Issues with TarFS - slow to open large tar archives, and exception #275

davidparks21 · 2019-03-24T03:35:13Z

I'm trying to open a 500 GB tar archive in PyFilesystem. It takes about 45 minutes to open (it needs to read through the entire file). The time it takes to open is the first issue I'm having. I'm able to open and stream files via the standard tarfile package using tarfile.open and mytar.next() with no delay. It looks like tarfs.py:275 self._directory = OrderedDict((relpath(self._decode(info.name)).rstrip("/"), info) for info in self._tar) is doing the full read. It seems like this could be lazy initialized, or probably even better if the tarfile package was queried directly on demand rather than maintaining a full dictionary of objects in PyFilesystem.

After I get it to open though, when I try to walk the files with mytarfs.walk.files() I am encountering this exception:

Traceback (most recent call last):
  File "/home/davidparks21/opt/anaconda3/lib/python3.6/site-packages/IPython/core/interactiveshell.py", line 2862, in run_code
    exec(code_obj, self.user_global_ns, self.user_ns)
  File "<ipython-input-8-5f315c5de15b>", line 1, in <module>
    next(g)
  File "/home/davidparks21/opt/anaconda3/lib/python3.6/site-packages/fs/walk.py", line 362, in files
    for _path, info in self._iter_walk(fs, path=path):
  File "/home/davidparks21/opt/anaconda3/lib/python3.6/site-packages/fs/walk.py", line 433, in _walk_breadth
    for info in _scan(fs, dir_path, namespaces=namespaces):
  File "/home/davidparks21/opt/anaconda3/lib/python3.6/site-packages/fs/walk.py", line 294, in _scan
    for info in fs.scandir(dir_path, namespaces=namespaces):
  File "/home/davidparks21/opt/anaconda3/lib/python3.6/site-packages/fs/base.py", line 1256, in scandir
    for name in self.listdir(path)
  File "/home/davidparks21/opt/anaconda3/lib/python3.6/site-packages/fs/tarfs.py", line 389, in listdir
    return list(OrderedDict.fromkeys(content))
  File "/home/davidparks21/opt/anaconda3/lib/python3.6/site-packages/fs/tarfs.py", line 388, in <genexpr>
    content = (parts(child)[1] for child in children if relpath(child))
IndexError: list index out of range

It appears the assumption that 2 elements are returned by parts(child) is not always correct. I have tried to reproduce the issue with a small tar file, but I was unable to do so, it only occurs on my large 500 GB tar file. Unfortunately the time it takes to open it is hindering efforts to debug the issue, so for now I can only report it.
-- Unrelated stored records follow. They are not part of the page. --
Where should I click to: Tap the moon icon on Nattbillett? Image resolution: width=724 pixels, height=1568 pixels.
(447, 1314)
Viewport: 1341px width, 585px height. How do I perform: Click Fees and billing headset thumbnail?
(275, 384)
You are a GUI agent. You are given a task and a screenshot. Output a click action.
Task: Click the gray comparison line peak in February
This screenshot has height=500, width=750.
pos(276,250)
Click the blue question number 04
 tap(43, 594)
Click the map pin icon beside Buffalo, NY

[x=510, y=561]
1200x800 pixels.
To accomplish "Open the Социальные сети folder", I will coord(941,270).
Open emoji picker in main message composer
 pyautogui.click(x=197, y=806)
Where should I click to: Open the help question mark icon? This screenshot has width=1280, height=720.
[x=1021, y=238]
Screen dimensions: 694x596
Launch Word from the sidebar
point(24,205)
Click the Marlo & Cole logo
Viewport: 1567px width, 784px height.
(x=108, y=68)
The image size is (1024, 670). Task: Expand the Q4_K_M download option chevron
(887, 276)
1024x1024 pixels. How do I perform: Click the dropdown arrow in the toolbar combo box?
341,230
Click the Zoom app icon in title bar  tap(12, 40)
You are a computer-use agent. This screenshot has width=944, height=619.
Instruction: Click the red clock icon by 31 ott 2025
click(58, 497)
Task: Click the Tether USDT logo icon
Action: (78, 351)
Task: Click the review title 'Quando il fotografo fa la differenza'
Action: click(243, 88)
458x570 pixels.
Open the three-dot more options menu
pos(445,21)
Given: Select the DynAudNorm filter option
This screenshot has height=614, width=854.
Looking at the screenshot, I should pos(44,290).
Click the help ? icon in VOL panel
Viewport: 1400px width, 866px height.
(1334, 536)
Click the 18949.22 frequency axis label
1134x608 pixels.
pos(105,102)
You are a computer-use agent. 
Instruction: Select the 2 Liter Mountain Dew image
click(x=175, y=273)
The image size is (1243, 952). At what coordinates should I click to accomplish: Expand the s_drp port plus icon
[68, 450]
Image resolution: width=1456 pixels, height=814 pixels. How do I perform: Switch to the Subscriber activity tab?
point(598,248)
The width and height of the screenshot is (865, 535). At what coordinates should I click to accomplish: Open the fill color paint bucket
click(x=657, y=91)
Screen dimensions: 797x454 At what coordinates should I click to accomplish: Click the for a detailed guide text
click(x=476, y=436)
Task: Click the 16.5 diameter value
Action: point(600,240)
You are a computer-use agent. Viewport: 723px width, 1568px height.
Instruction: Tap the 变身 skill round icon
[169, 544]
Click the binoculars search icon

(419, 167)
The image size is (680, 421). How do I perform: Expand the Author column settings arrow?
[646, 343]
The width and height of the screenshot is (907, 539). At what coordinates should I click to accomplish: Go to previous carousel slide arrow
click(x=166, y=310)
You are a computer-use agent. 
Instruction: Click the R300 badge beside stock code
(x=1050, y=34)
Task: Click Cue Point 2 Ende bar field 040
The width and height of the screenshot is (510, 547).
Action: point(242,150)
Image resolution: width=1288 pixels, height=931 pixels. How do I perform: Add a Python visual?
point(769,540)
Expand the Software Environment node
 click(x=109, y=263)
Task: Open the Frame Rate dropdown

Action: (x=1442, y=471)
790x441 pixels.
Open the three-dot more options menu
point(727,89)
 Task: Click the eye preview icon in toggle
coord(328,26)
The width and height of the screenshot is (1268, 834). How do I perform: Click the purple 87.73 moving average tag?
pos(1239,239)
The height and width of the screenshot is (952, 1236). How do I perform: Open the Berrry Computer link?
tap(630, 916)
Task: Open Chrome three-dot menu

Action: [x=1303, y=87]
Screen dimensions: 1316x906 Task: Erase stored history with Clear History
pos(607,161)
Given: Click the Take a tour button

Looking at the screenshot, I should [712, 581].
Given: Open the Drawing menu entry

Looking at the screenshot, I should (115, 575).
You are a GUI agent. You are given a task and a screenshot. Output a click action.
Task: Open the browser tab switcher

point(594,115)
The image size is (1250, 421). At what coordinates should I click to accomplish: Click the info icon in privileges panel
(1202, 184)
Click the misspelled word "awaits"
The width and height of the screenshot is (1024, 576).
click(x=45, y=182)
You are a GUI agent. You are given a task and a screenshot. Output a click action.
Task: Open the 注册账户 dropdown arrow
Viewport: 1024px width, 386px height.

The text was updated successfully, but these errors were encountered:

willmcgugan · 2019-04-02T20:35:58Z

I suspect the size of the file is probably a red herring. The only thing I can see that would cause that is if there is a file encoded with a path of empty string or "/".

Could you try something along these lines, and tell me if either of those conditions could be true:

>>> import tarfile
>>> t = tarfile.open("mytar.tar")
>>> [f.path for f in t]

willmcgugan · 2019-04-02T20:59:35Z

As for the slowness, I think you're right about making the directory reading lazy. Although you would incur that delay if you list a directory, and potentially a few other methods.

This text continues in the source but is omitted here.